Though the people I have encountered throughout my life do not necessarily know where Panama is, what language is spoken there, and how the heck black people got there, there is one thing they always know – it is the home of the Panama Canal, a massive feat of engineering that is considered to be one of the modern wonders of the world. (Okay, they also tend to associate the country with a certain U.S.-groomed dictator who was ousted in the 1989 invasion by same Americans.) Being a strategic base for military and trade operations led to the emergence of the diverse society that surrounds the canal, truly making Panama a ” bridge of the world”. And in my family, it is definitely the heart of our universe!
The construction of the canal (and the Panama Railroad before that) attracted laborers from all over the world. West Indians, among them my great-grandparents, figured prominently among this influx of migrants. Though my parents were only the second generation of their family to be born and raised in Panama, they never had any contact with their extended family across the waters of the Caribbean, thus most of the clues I will utilize in my research will rely on family stories, especially from older kin, and records research.
During a visit to New York, my uncle (by marriage – thus no shared ancestors) told me he had found his grandfather’s name listed in a database at a computer kiosk at the Panama Canal Miraflores Visitors Center. I had been to the relatively new exhibit at the Visitors Center once or twice before but had not noticed the kiosk where one could look up laborers who had participated in the construction of the canal. I vowed that on my next trip to Panama I would search the database for my ancestors, which I did on December 29, 2009.

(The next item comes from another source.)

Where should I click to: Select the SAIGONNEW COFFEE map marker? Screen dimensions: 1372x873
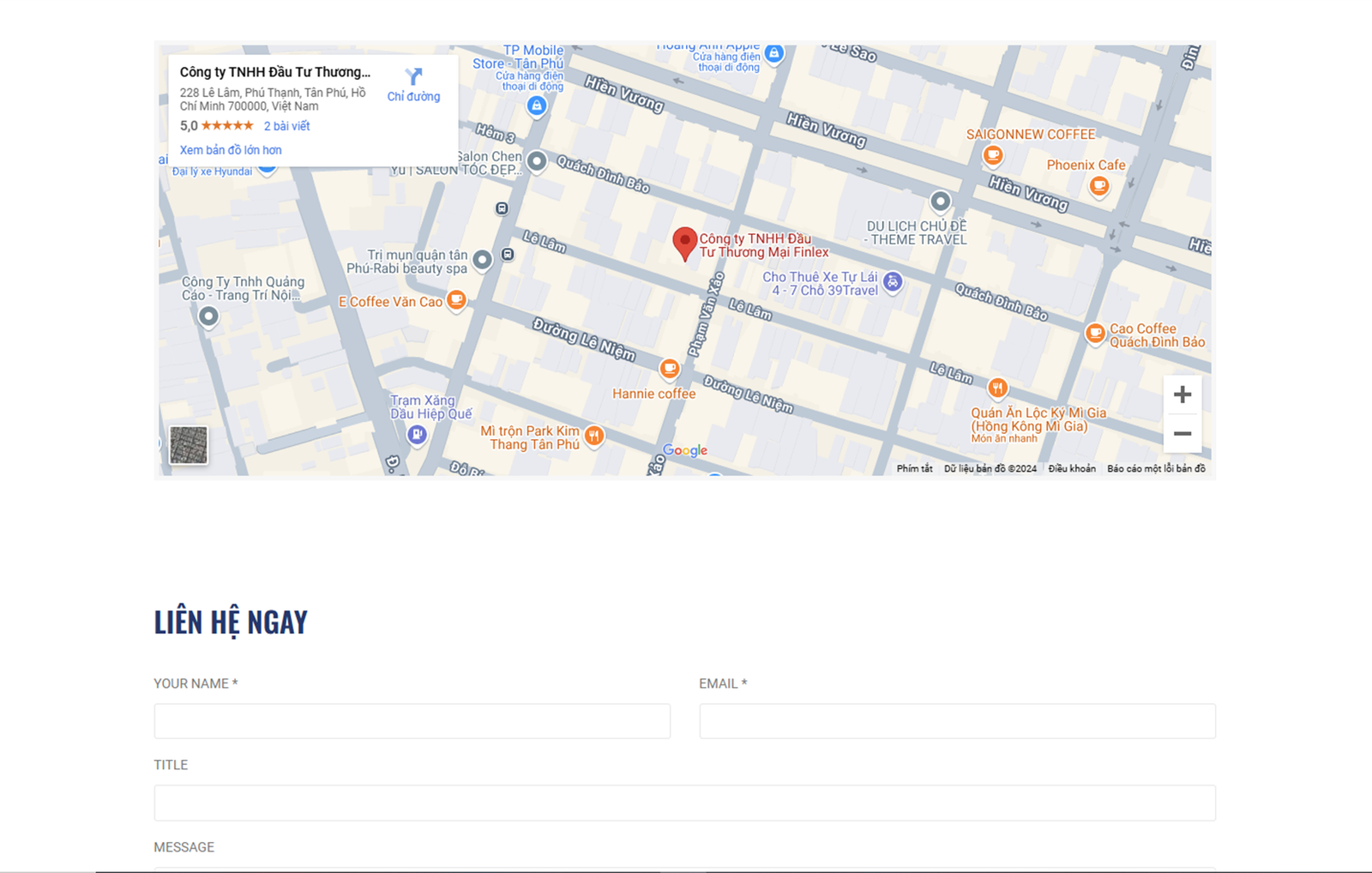pyautogui.click(x=993, y=155)
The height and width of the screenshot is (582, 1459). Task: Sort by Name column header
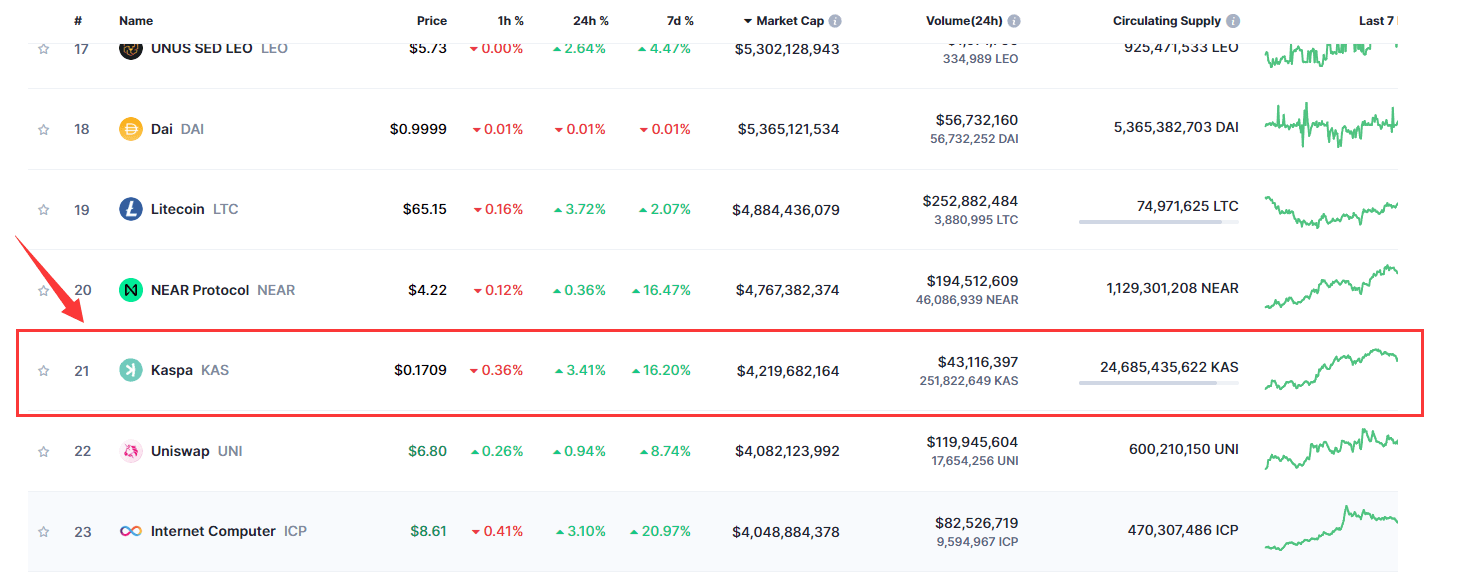(x=136, y=21)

When my family headed into a theater to watch a short film about the history of the canal (that I had probably seen before anyhow), I made a beeline for the exhibit across the lobby. In my imperfect Spanish I asked the attendant where I could find la computadora. She pointed me in that direction and I got to work, typing in surnames with crossed fingers (okay, figuratively they were crossed – I mean, it’d be kind hard to type with crossed fingers!). Though I tried several spellings, there was no sign of any of my maternal surnames in the database. However, I knew that my more common surnames from my father’s side of the family would leave me with a different dilemma. I found several entries for my Bajan great-grandpas, Nathaniel Thomas and James Lewis, but it was unclear if each entry represented a different Nathaniel or James or if each entry represented a different term of employment for a lesser number of persons.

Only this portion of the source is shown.